------ Supplied data ------
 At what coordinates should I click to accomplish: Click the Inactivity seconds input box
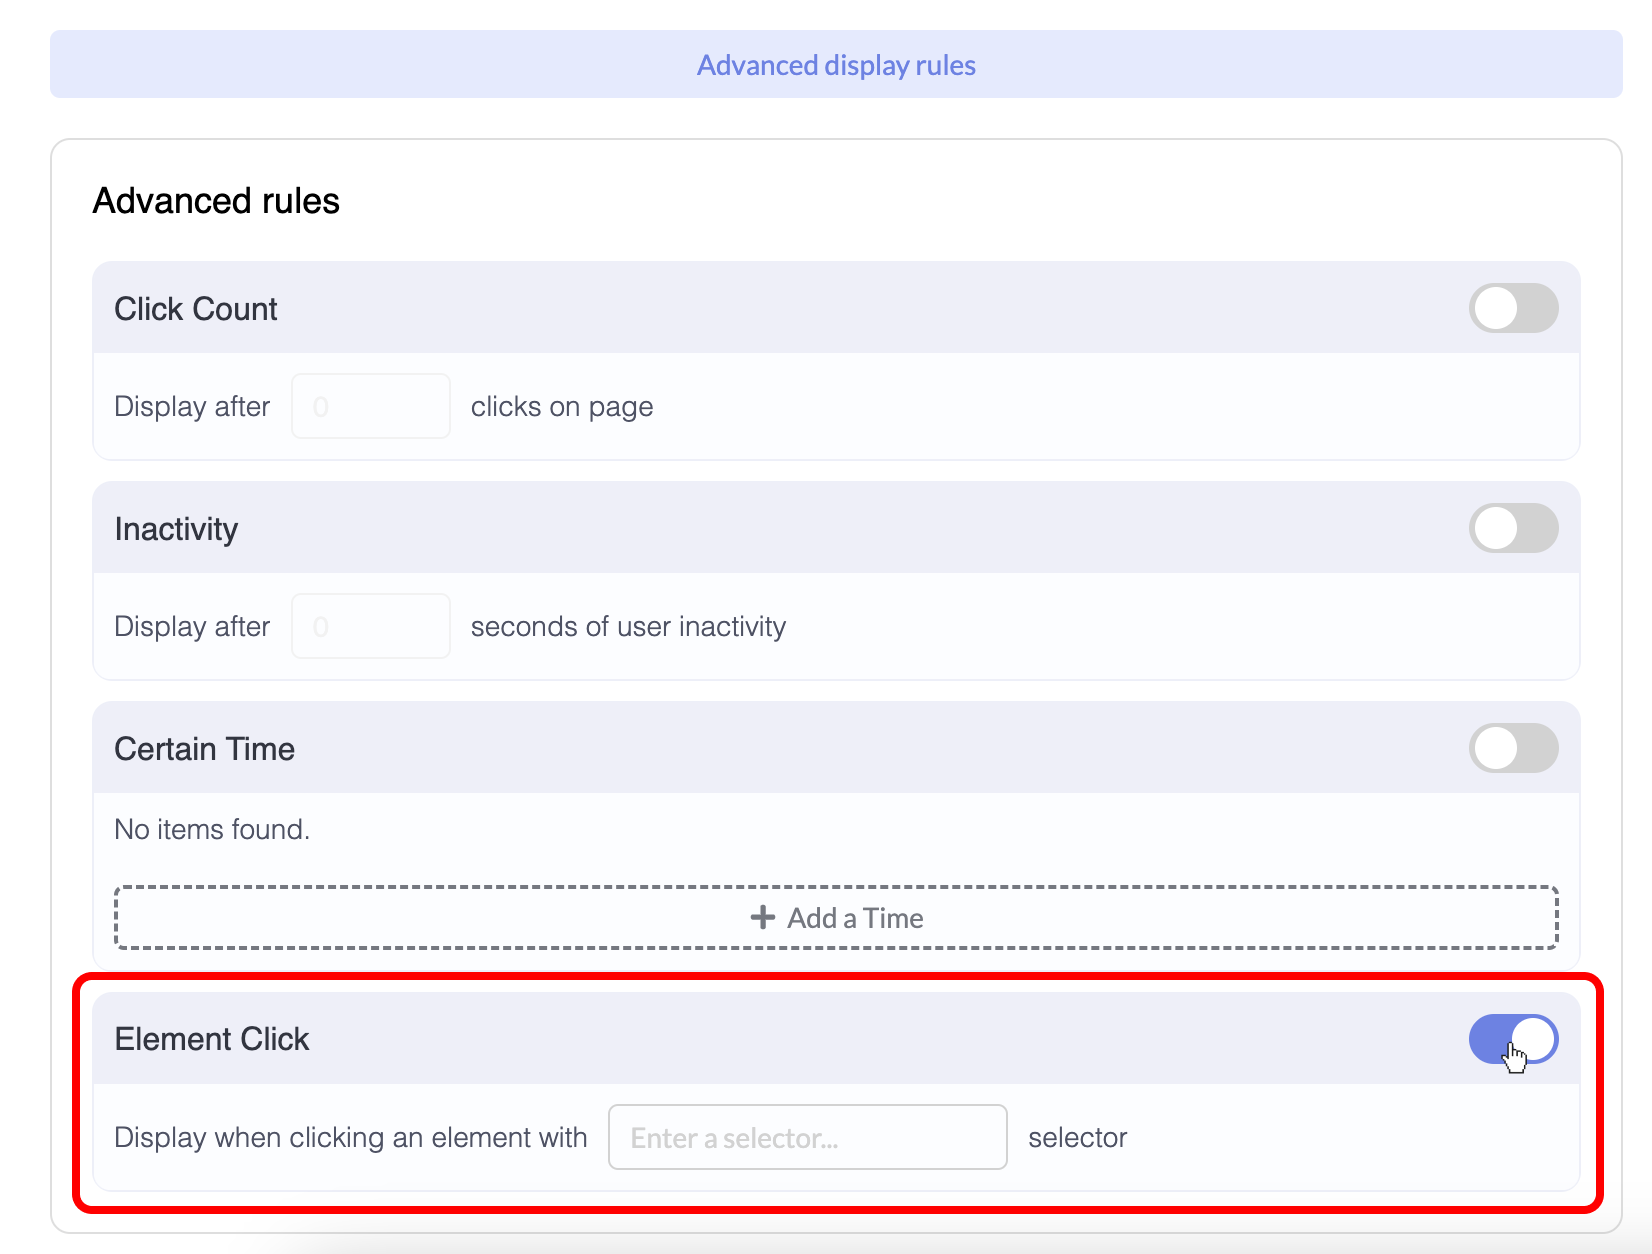click(x=370, y=626)
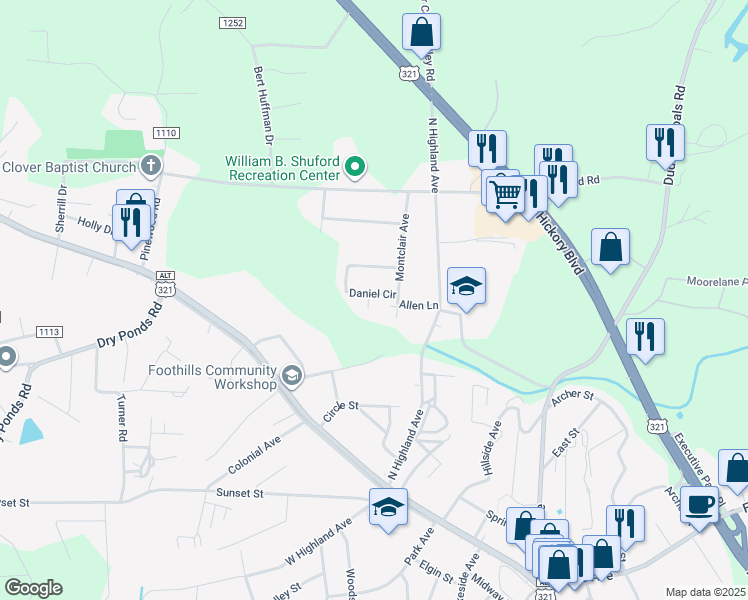Click the 1113 route number badge
Screen dimensions: 748x600
tap(49, 332)
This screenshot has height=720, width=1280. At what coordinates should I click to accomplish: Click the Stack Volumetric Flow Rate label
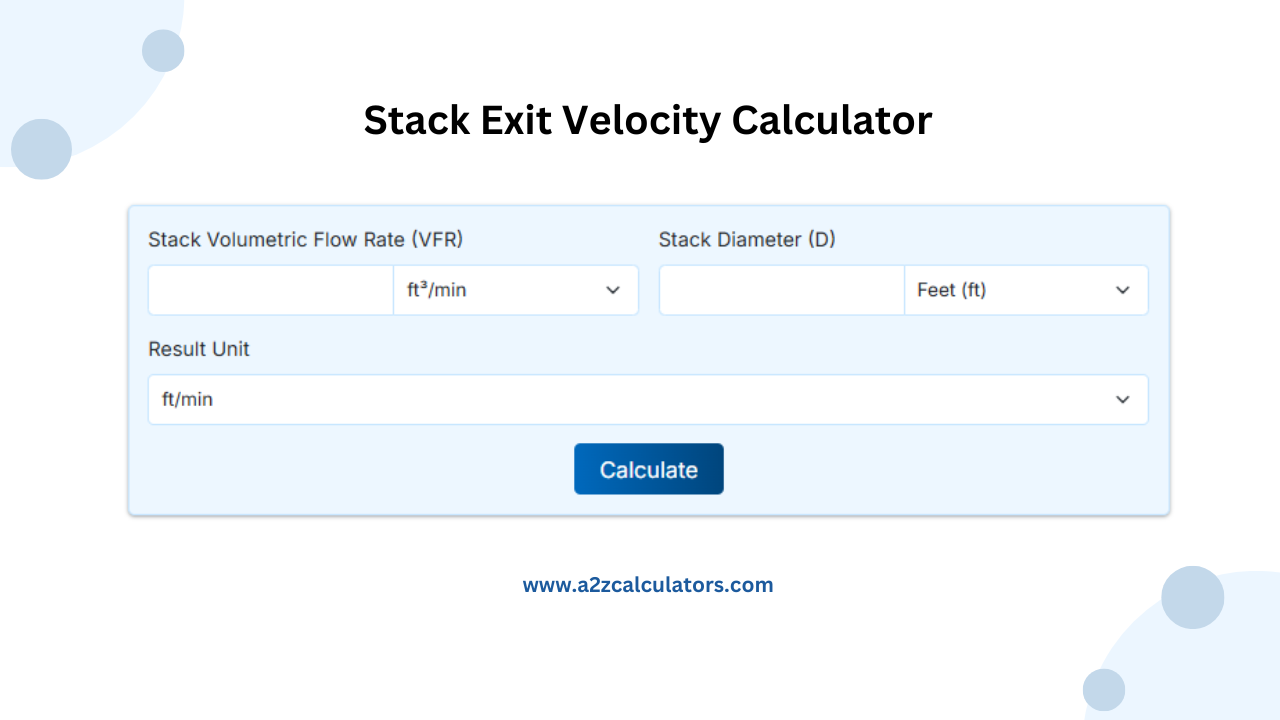(306, 240)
------
## Set exercise
Reproduce the records above word for word, leaving out the pictures.

## Complete answer
 At what coordinates should I click to accomplish: Click the Inactivity seconds input box
click(x=370, y=626)
Click the 1113 route number badge
Screen dimensions: 748x600
tap(49, 332)
This screenshot has height=720, width=1280. At what coordinates should I click to accomplish: Click the Stack Volumetric Flow Rate label
(306, 240)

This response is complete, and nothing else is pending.